Priorities shifted overnight: individuals were forced to relook – and change – set patterns of behaviour, and “pivot” became a rallying cry for businesses.
Established supply chains were summarily disrupted; quarantines and isolation led to a surge in deliveries, and safe packaging that limits the spread of the virus became a key concern – as did a renewed focus on food safety.
Results from Tetra Pak’s global consumer research, carried out in mid-2020 and recently published in our Tetra Pak Index report 2020 found that food safety is now a major issue for more than two-thirds of respondents, with environmental sustainability still a major, but secondary concern. Coupled with this is a demand for transparency and need for trust.
This has deep implications for the food packaging industry, notably because packaging can, and does, cause problems for the planet. And there is much more to sustainable packaging than merely recycling, using eco-friendly alternatives, or reducing waste.
A holistic environmental approach that reduces the energy intensity, carbon emissions and end of life impact is vital to the preservation of our planet. This is why safe, sustainable food packaging demands a deeper future dive into innovation in operations, processes, materials and services – in short, the entire value chain.
Solving for safety and sustainability
Technological advancements have played a major role in the progress already made in ensuring a robust, progressive food packaging industry. The impact of tech on design, too, cannot be overlooked: convenience, personalisation and aesthetics now play key roles in look, feel and usability of the end product.
Then there’s the role artificial intelligence is assuming in the entire product life cycle, with smart packaging providing full information on the journey and shelf life of the contents of a package.
In 2021, we will no doubt see even greater progress in sustainable packaging. But we cannot do so without also paying closer attention to the burning issue of carbon recycling knowledge – and the effect that consumer demand has on ecological sustainability.
Knowledge is key.
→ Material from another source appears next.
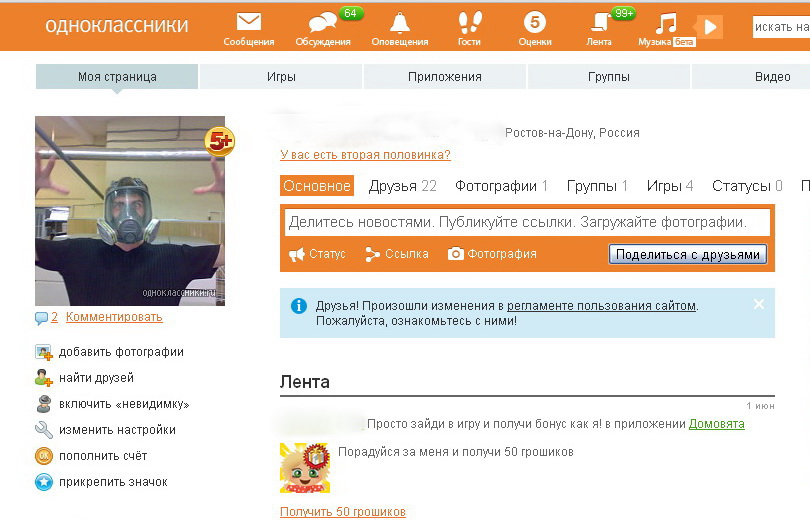This screenshot has height=520, width=810.
Task: Open изменить настройки wrench option
Action: pos(116,430)
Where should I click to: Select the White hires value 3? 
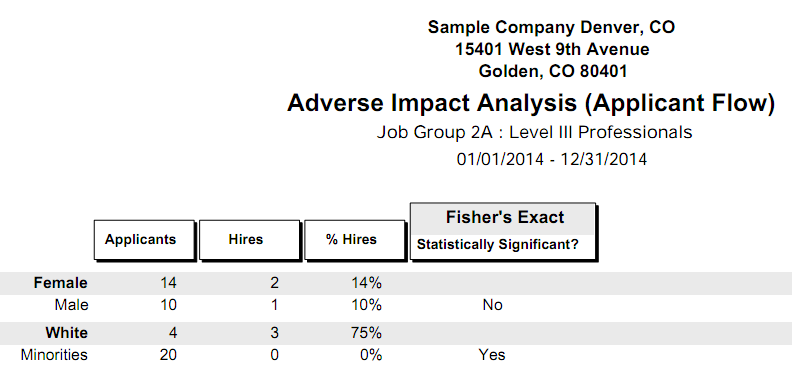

In 2021, we need more education campaigns that address the disconnect between packaging and safe food provision.
These should emphasise the critical role that packaging plays in our global food delivery system.
Sponsored school programmes on how individuals, families and communities can contribute to, and benefit from the circular economy will prove equally critical.
The industry itself needs to fast track any and all initiatives towards an end goal of net zero greenhouse gas (GHG) emissions and 100% renewable energy by 2030.
This applies to every aspect of business and operations, including all elements of the value chain, such as raw materials, production and distribution, food protection and consumption, recycling and circularity.
South Africa has a robust and competitive packaging industry (valued at 37.3 billion units in 2019) thanks to progressive legislation, policies, a practice of responsible packaging and a well-regulated waste management plan.
Covid-19 has proved that crisis is a catalyst for change – and there has never been a better time to inform, collaborate and generate a wider debate about sustainability and the future role of packaging as we strive to meet the needs of people and planet.